### Provided records
---

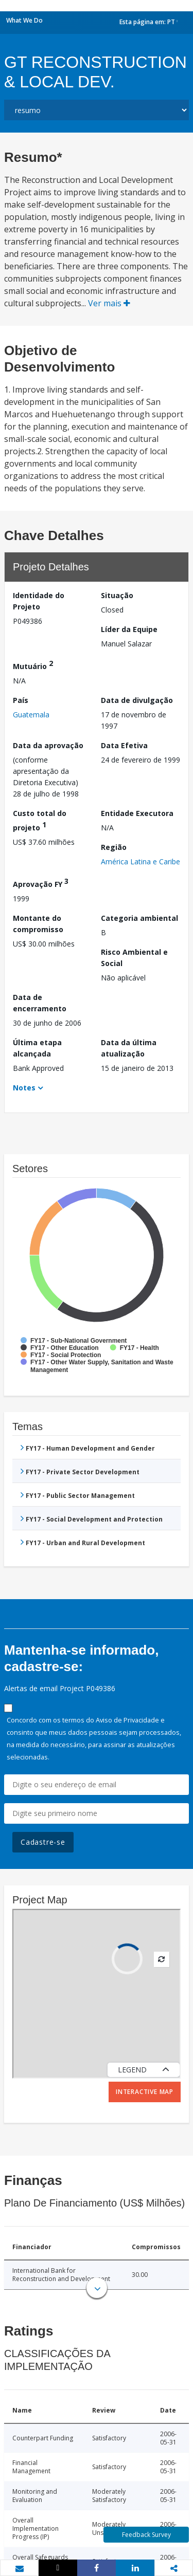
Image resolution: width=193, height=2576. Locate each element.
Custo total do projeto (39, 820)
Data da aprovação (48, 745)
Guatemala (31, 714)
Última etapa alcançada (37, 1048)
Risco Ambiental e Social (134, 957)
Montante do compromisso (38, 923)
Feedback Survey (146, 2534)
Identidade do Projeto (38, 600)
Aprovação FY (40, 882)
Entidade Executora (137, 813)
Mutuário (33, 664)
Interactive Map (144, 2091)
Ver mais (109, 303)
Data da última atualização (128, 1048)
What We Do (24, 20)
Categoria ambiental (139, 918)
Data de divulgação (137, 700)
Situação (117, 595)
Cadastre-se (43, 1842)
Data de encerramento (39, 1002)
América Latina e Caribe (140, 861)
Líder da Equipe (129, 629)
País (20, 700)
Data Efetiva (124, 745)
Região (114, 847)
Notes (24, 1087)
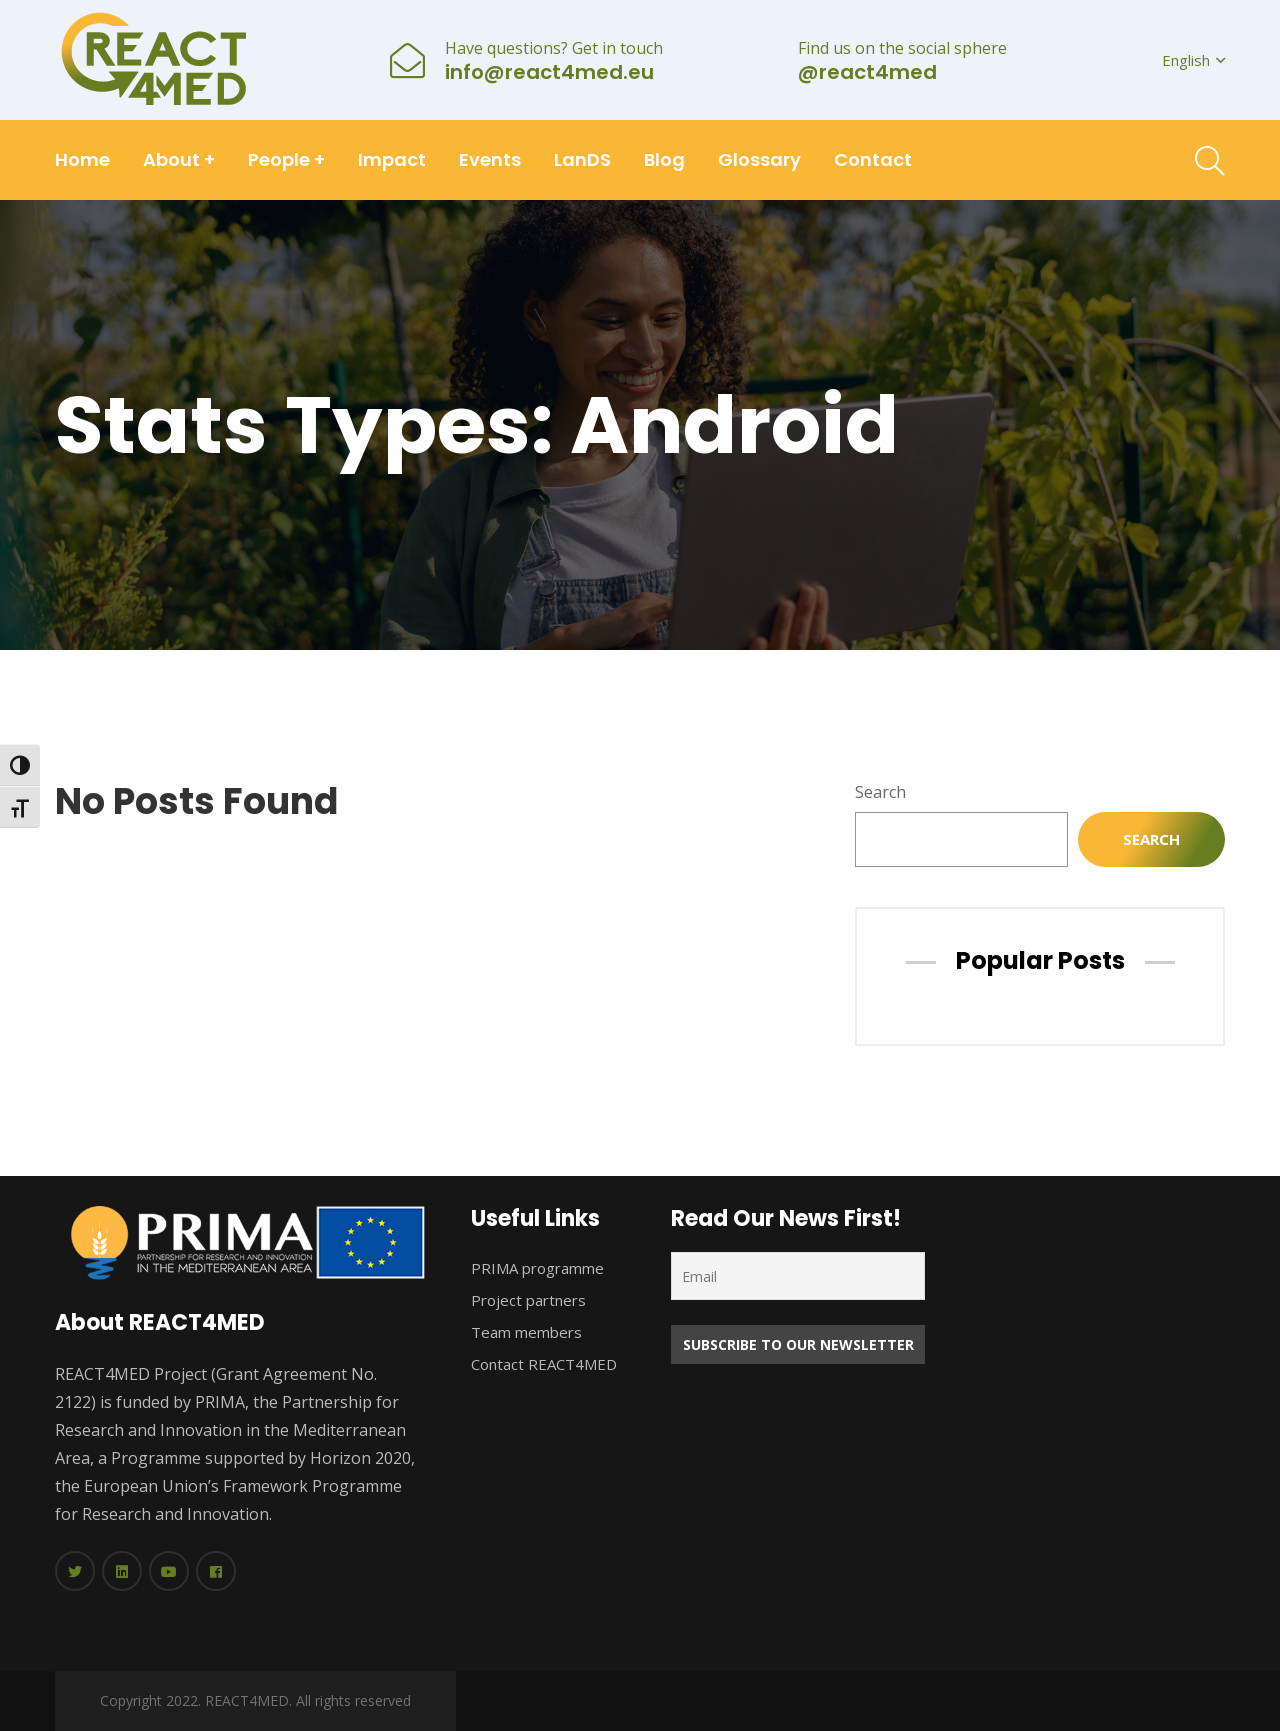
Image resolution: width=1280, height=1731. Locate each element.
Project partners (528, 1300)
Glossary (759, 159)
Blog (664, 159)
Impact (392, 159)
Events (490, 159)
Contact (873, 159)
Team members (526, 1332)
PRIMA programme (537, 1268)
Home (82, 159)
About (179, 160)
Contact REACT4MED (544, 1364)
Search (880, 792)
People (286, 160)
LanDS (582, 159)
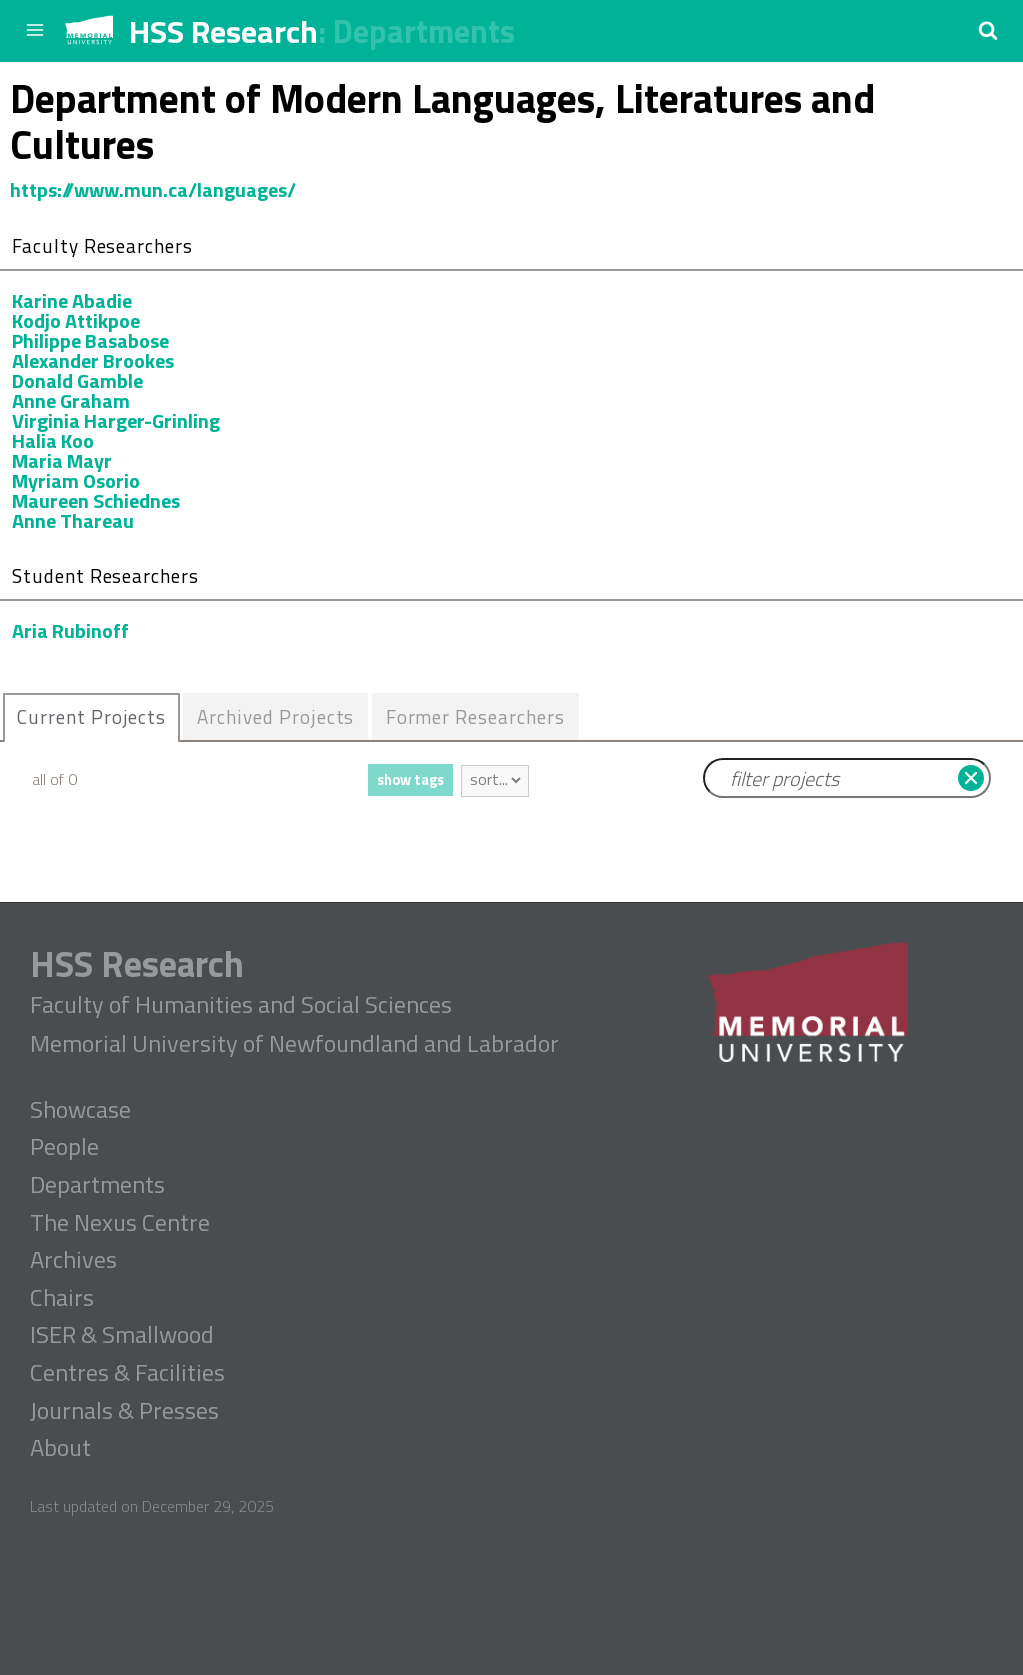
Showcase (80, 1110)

---

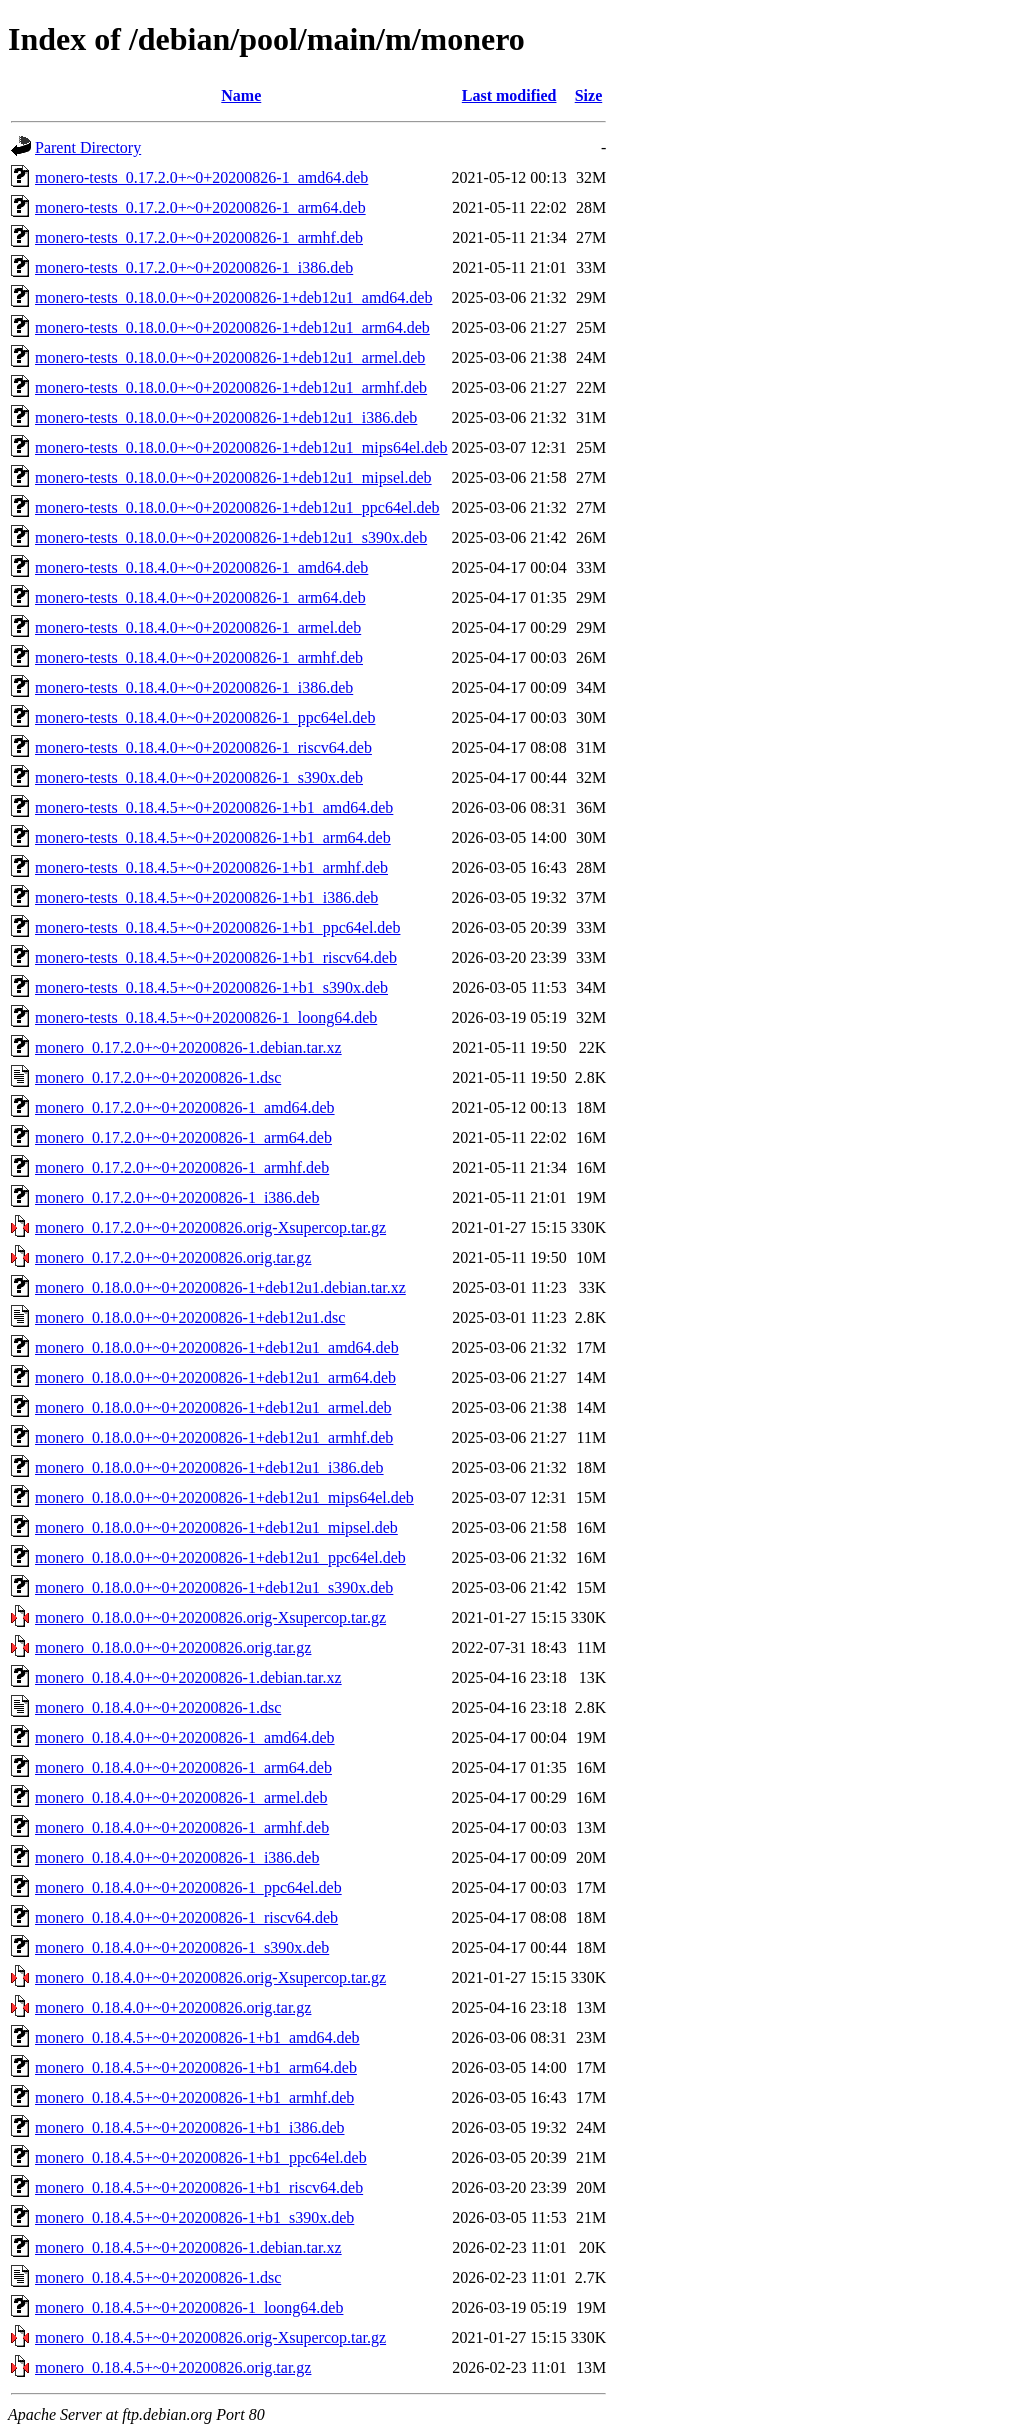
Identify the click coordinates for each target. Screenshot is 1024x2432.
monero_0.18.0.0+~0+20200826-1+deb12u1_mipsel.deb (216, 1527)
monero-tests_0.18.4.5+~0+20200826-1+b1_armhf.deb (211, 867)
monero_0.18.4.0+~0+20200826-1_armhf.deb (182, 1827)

---

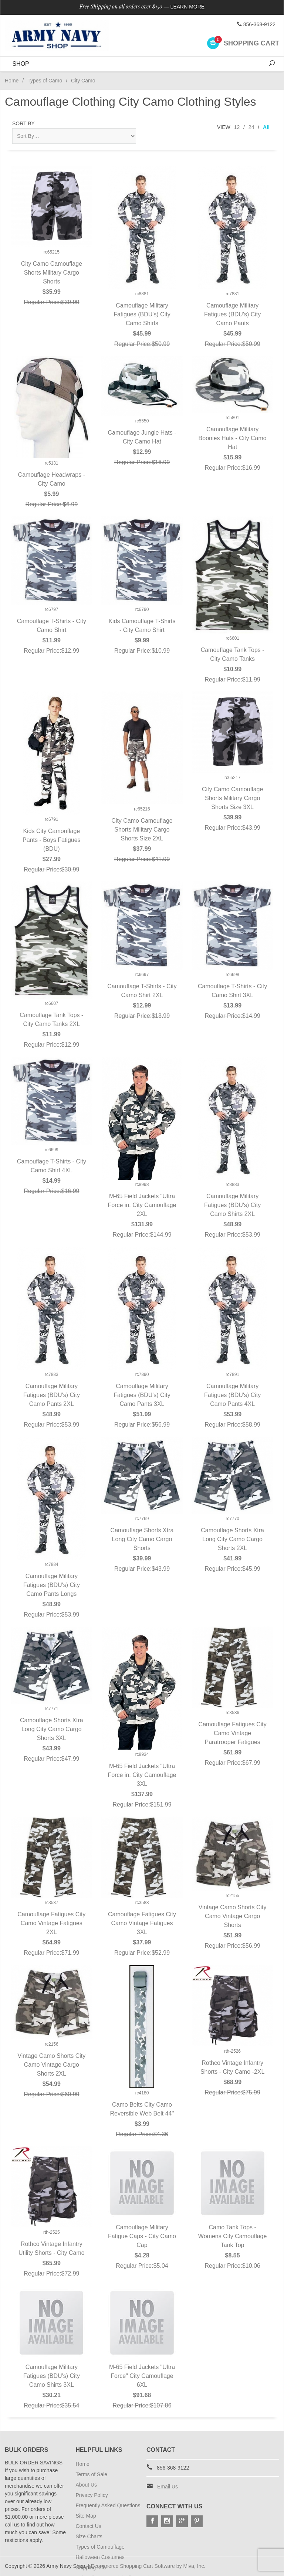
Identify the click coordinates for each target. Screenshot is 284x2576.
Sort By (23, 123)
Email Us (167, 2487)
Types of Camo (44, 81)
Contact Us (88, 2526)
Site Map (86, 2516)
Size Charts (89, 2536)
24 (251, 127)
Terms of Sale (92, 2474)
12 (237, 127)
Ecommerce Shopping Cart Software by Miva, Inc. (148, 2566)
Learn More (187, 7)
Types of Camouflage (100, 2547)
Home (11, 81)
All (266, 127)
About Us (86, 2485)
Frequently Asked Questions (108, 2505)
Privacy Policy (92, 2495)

---

### Aim
Put only the stretch from the line containing "América Latina e Caribe (140, 861)" through the line containing "LanDS (582, 159)" into a numbered list, skipping blank lines and leaving out the pictures.

### Complete output
1. América Latina e Caribe (140, 861)
2. Líder da Equipe (129, 629)
3. País (20, 700)
4. Data Efetiva (124, 745)
5. Região (114, 847)
6. Notes (24, 1087)
7. Image resolution: width=1280, height=1731. Locate each element.
8. Project partners (528, 1300)
9. Glossary (759, 159)
10. Blog (664, 159)
11. Impact (392, 159)
12. Events (490, 159)
13. Contact (873, 159)
14. Team members (526, 1332)
15. PRIMA programme (537, 1268)
16. Home (82, 159)
17. About (179, 160)
18. Contact REACT4MED (544, 1364)
19. Search (880, 792)
20. People (286, 160)
21. LanDS (582, 159)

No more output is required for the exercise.